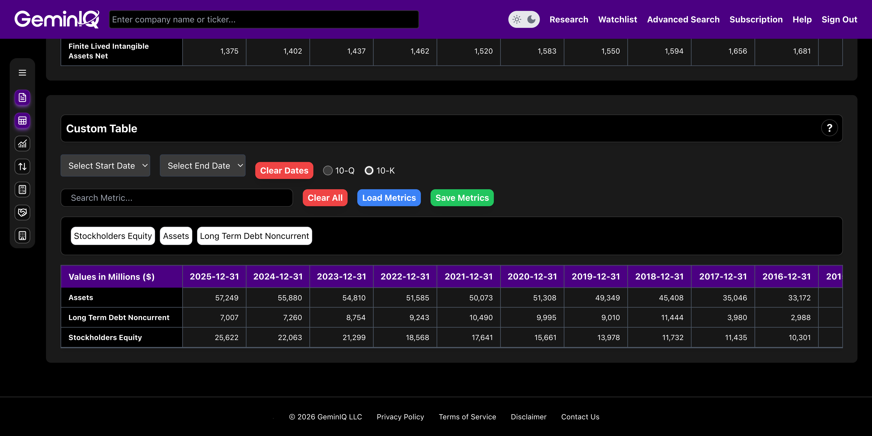Viewport: 872px width, 436px height.
Task: Open the hamburger menu in the sidebar
Action: 22,73

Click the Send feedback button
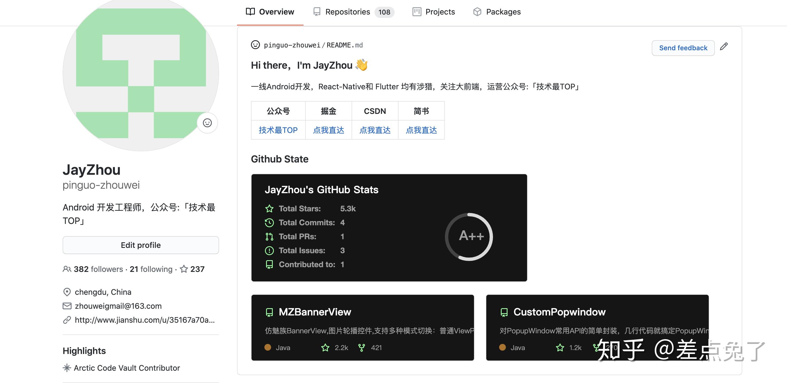tap(683, 48)
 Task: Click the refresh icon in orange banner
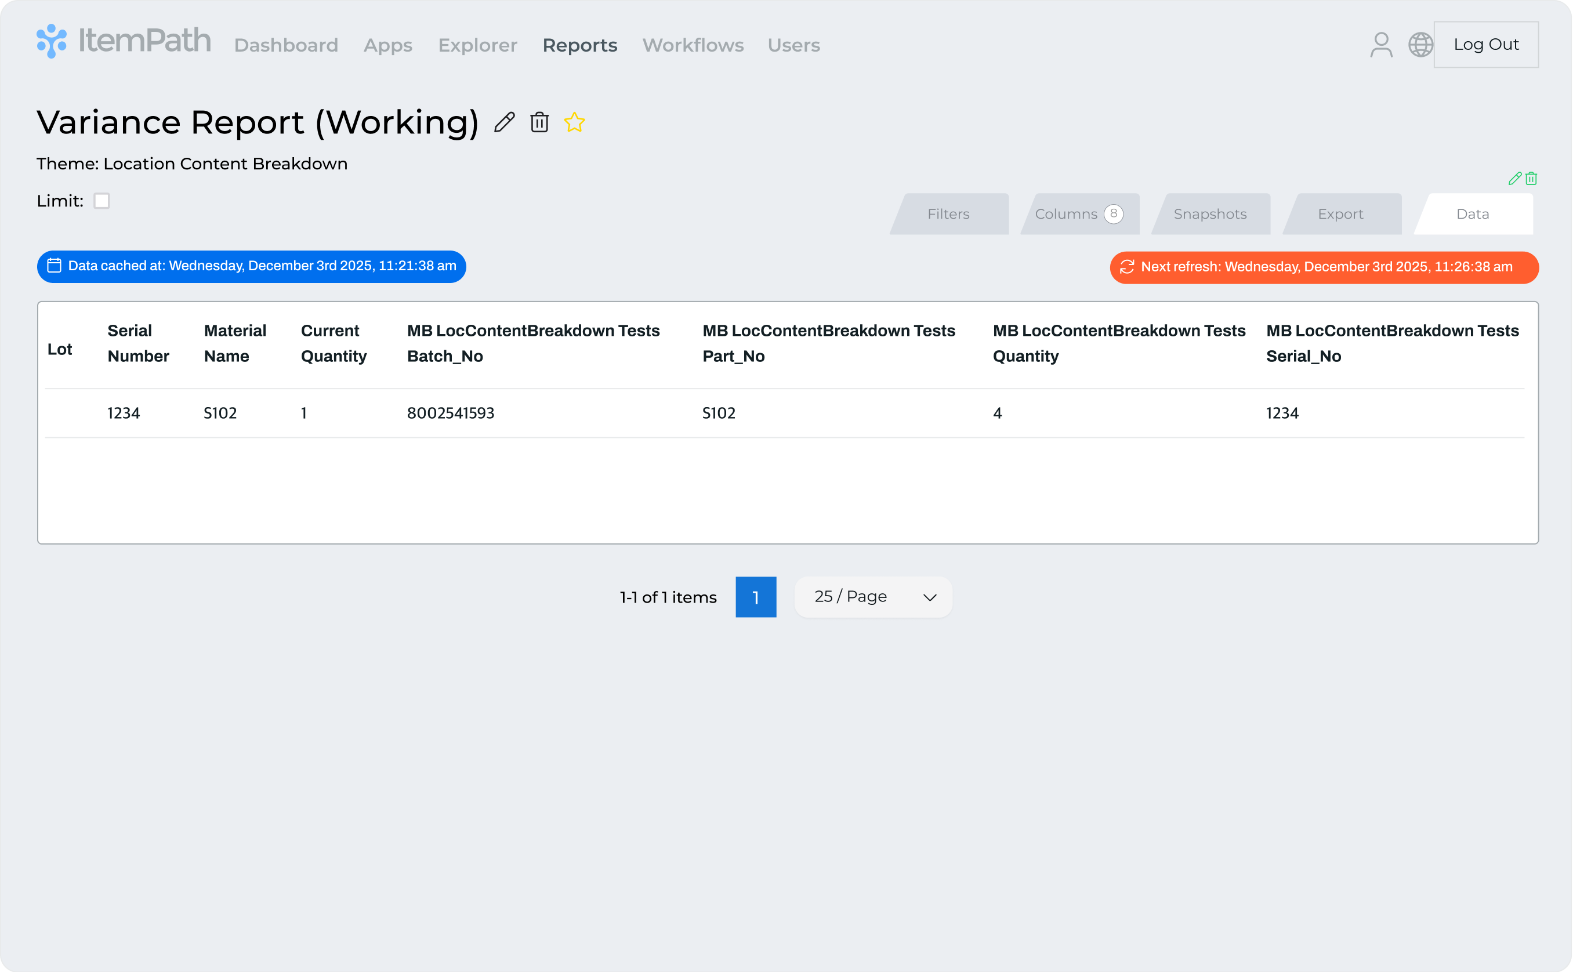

○ ○ ○ ○

**Problem details**
Every line between the one containing "Click the Send feedback button" and the last line of the data above, both included, should be copied exactly, but not the pictures.

**Solution**
Click the Send feedback button
tap(683, 48)
 Task: Click the refresh icon in orange banner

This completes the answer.